No se cómo fue que nos convertimos en novias. Ninguna de las dos tiene edad para iniciar romances. Llevamos más de seis meses de ser vecinas y ella no se había fijado en mí de esa manera.
La cuestión es que era domingo. El sol comenzó a brillar como a eso de las tres de la tarde y muchas nubes esponjosas aparecieron en el cielo. Marcela me llamó porque se sentía sola. Yo quería comer algo ligero y correr al cine. Estoy acostumbrada a pasar los domingos a mi antojo, a hacer lo que me place, pero acepté la invitación de mi vecina. Para no llegar con las manos vacías, llevé unas sobritas que tenía en el refrigerador.

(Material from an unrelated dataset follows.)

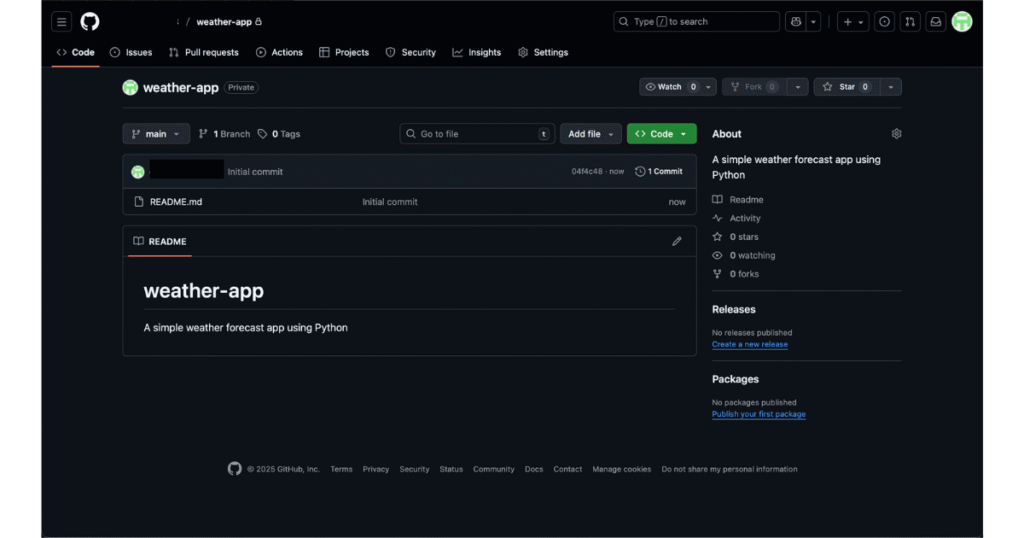The height and width of the screenshot is (538, 1024).
Task: Open the Add file dropdown
Action: tap(590, 134)
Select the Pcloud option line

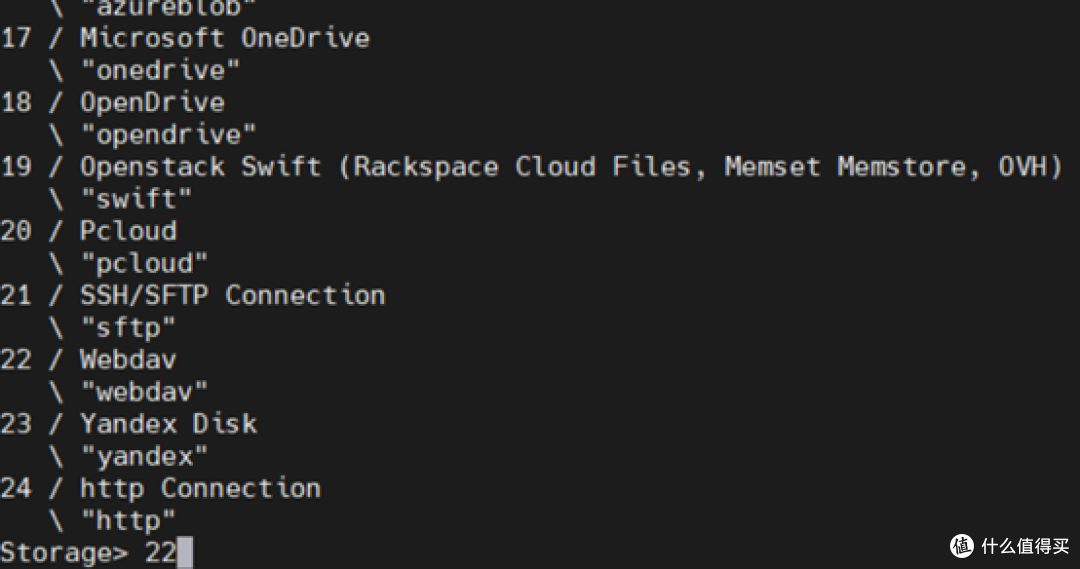(128, 231)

Después del saludo, y de un tequila, ella comenzó a contarme de lo mucho que le pesa la soledad últimamente, mientras yo, sin muchas ganas de hablar, preparaba una ensalada con atún y mayonesa. Entre sus verduras y las mías, quedaron dos muy buenos platos. Es mucho más divertido compartir la mesa y probar sabores con otro sazón.
Mis amigas me dicen que soy muy buena para escuchar, porque no juzgo ni critico. La verdad no retengo ni nombres ni chismes. Me gusta enterarme de las cosas, pero se me olvida pronto lo que me están contando. Esta vez no fue distinto.
Marcela me dijo que desde que su marido murió, su cuñada la hace de menos. En casa de su suegra ya no se siente igual e, incluso, le cambiaron el lugar en la mesa. También me contó algo de un tío que, frente a todos, le faltó al respeto. La cosa es que se puso a llorar y ahí fue cuando solté el tenedor, me senté a su lado, la abracé y le dije que podía contar conmigo, que yo estaba ahí para ella, que nosotras somos vecinas-amigas, o amigas-vecinas, y que no tiene por qué sentirse sola.
Ella lloró su situación, la muerte de su marido, la impotencia que siente por la falta de recursos. Lloró el desafío con su suegra, con su cuñada y lloró hasta que mi boca y la suya se cruzaron y ella comenzó a besarme y yo, entre sorprendida y caliente, cedí a esos gestos de amor que, sin saberlo, tanto había extrañado. Con mis dedos, limpié sus lágrimas; con palabras dulces, la consolé y cuando nos dimos cuenta, ya estábamos acostadas en la alfombra a los pies del sillón, llenándonos de besos por todo el cuerpo, y dándonos caricias y amor.
Obviamente, ya no llegué al cine. Su llanto se transformó en dulces apapachos y la soledad, que tanto disfruto, se perdió entre su necesidad de compañía y mi necesidad de volverme a sentir amada.
Si bien yo nunca había pensado en darme a otra mujer, la verdad es que su forma de quererme me hace sentir necesaria y requerida; mujer universal, madre e hija.
Las caricias femeninas me llenan el espíritu. Me gusta la forma en que me cuida y cómo me consciente.
Sus caricias sutiles, sus besos de seda, su piel de terciopelo y su mirada de luz me llenaron de golpe el corazón.
Tengo 50 años. Nunca pensé enamorarme de nuevo. No estaba entre mis planes querer ni que me quisieran, yo tenía mi vida bien armada y mi cine los domingos para disfrutar.
Todas las noches las pasamos juntas. Durante el día, ella está en su espacio y yo en el mío. Cada que miro el cielo, encuentro un corazón de nubes de algodón.
No quiero etiquetarme ni abrir mi nuevo amor al mundo.
Me siento ahora como una luciérnaga que en el día vuela de un lado a otro y en la noche brilla, brilla y brilla, cada día más.